Forty-something Bonnie Marsden didn’t intend to become a professional charwoman, or an amateur detective. But after she gets swindled out of her job as loans officer at The Friendly Village Credit Union in Membertou County, Nova Scotia, she has to find some way to help pay the bills. Once she starts tidying other people’s houses, she starts stumbling across things that tweak her overabundant curiosity and sense of right and wrong – things like a five-year-old child lost in the woods, and a retired couple killed in a botched home invasion.
Bonnie’s husband, Big Ben Marsden, is skeptical about poking into the corners of other people’s lives. He lost his steady job two years ago and keeps up his half of the mortgage payments by cobbling together odd jobs, some of them so odd he hasn’t mentioned them to his wife. They have three children living away, and a very late surprise package still living at home. Invariably, Ben and the children get drawn into Bonnie’s attempts to suss out what’s going on under the surface.
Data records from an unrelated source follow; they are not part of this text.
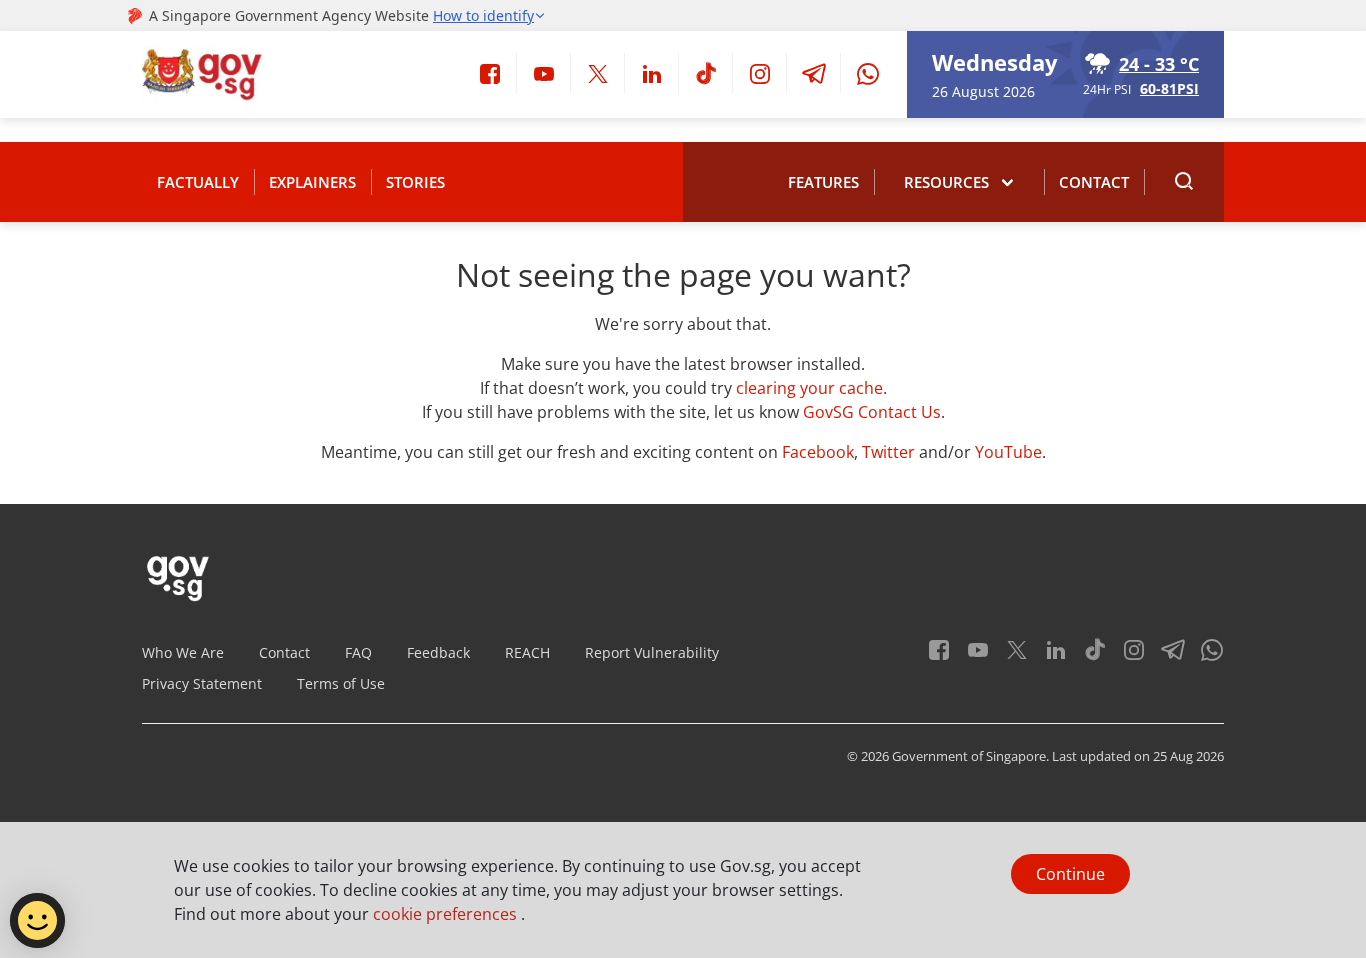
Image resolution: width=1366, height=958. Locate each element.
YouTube (1008, 452)
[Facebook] (490, 72)
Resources (946, 182)
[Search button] (1184, 182)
The surface of the community they live in, like any part of rural Canada, may look bucolic from the highway, but people with several acres between themselves and their nearest neighbours can get up to some strange behaviour without anybody noticing. It’s a place where well-off hobby farmers live just around the corner from people who don’t grow vegetable gardens for a hobby but because they have to, and who make it through their hardscrabble days with humour and grace. Corporal Kowalchuck, the new detachment commander of the local RCMP, is a prairie boy not privy to secrets lurking in the community Bonnie’s lived in all her life. But maybe Corporal Kowalchuck has some secrets of his own.